Reif für die Insel? Nicht ohne Wein!

Winzer Hubert Louis mit Anna Petrig (l) und und Manoah Devaux (r)
TEXT UND BILD: MARTIN GRASSL
Winzer Hubert Louis holt den Schreibenden im Transporter am Bahnhof von La Neuveville am Bielerseeufer ab. Die Fahrt geht Richtung Erlach und St. Petersinsel, vorbei an der alten Kellerei von La Neuveville, wo früher auch der Inselwein gekeltert wurde. Die heutige Kellerei befindet sich auf dem Weingut der Stadt Bern am Dorfrand, wo Hubert hauptsächlich tätig ist. Die Parzelle auf der Insel ist auch für ihn ein besonderer Aussenposten.
Das Gespräch mit dem leutseligen Romand Hubert dreht sich sogleich um Wein und die Neuerungen in seinen Rebbergen. «Was ich vor 30 Jahren in der Önologieausbildung gelernt habe, kann man heute bezüglich Einsatz von Chemie vergessen. Die schrittweise Umstellung auf Bio ist auch bei uns schon länger im Gang. Auf Insektizide verzichten wir seit 20 Jahren, auf Herbizide nahezu, auch im Keller wird der Schwefel weitgehend durch entsprechend wirksame Hefen ersetzt.» Mittlerweile passieren wir den kilometerlangen Heideweg, der von Erlach aus bis zum Ende der Halbinsel führt, wo sich der Weinberg befindet. Im Gras recken ruhende Wildgänse ihre Hälse in unsere Richtung. Die Insel ist Naturschutzgebiet und Ruheort zahlreicher besonderer Vogelarten auf der Durchreise. «Im Herbst fallen die Vögel in Scharen über die reifen Trauben her», erzählt Hubert lachend, «wir schützen die Rebstöcke mit speziellen Netzen, in denen sie sich nicht verheddern können.» Da die Insel Naturschutzgebiet ist, sind Vögel und andere Wildtiere viel ungestörter und besuchen auch die Rebpflanzungen öfter als entlang des verkehrsreichen Bielerseeufers.

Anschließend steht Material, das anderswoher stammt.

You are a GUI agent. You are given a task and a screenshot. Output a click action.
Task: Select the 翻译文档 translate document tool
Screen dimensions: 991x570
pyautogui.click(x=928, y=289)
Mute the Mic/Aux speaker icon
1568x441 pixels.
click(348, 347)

Wir kommen am Ende der Insel beim Klosterhotel an, steigen aus dem Wagen und betreten den Rebberg nebenan, der sich über eine Hangkuppe ausbreitet. Begünstigt vom südöstlichen Sonnenschein, gedeihen hier sieben Traubensorten. Zwischen den Rebzeilen wachsen Wiesenblumen. «Wir dürfen nur jede zweite Zeile aufs Mal mähen, damit auch die Insekten eine Lebensgrundlage finden.» Die Traubensorten, die hier wachsen, sind Pinot noir, Chardonnay, Pinot gris, Chasselas, Gamaret, Marat, Savagnin Blanc und neuerdings Divico, eine Neuzüchtung, die nahezu resistent ist gegen Mehltau und Rohfäule. Hubert bückt sich: «Der Boden hier ist nicht kalkhaltig wie am Bielerseeufer, sondern sandig, was dem Wein eine leichtere und feinere Note verleiht.» Hubert zeigt auf die rund 15 bis 20 Jahre alten Weinstöcke. «Wir lassen sie etwa 30 Jahre alt werden, bevor wir sie zwecks Ertragsoptimierung ausreissen und ersetzen.
Um den Weinberg auf der Insel kümmert sich täglich der junge Önologe Manoah Devaux aus La Neuveville. Wir treffen ihn oben am Hang, wo er junge Stöcke an Leisten anbindet und sie mit Schutzhüllen gegen Wildfrass ummantelt. An seiner Seite arbeitet Anna Petrig, die zurzeit ein Praktikum auf dem Gut absolviert. Im Mai geht die Arbeit im Rebberg richtig los mit regelmässigem Mähen und Zurückschneiden der Triebe. Lesezeit ist schliesslich von Ende September bis Mitte Oktober. Bis zu 20 Helfer packen in dieser Zeit auf dem kleinen Weinberg an. Zwei Fuhren passieren jeweils täglich die Insel Richtung Kellerei in La Neuveville, wo das Traubengut sofort gepresst wird.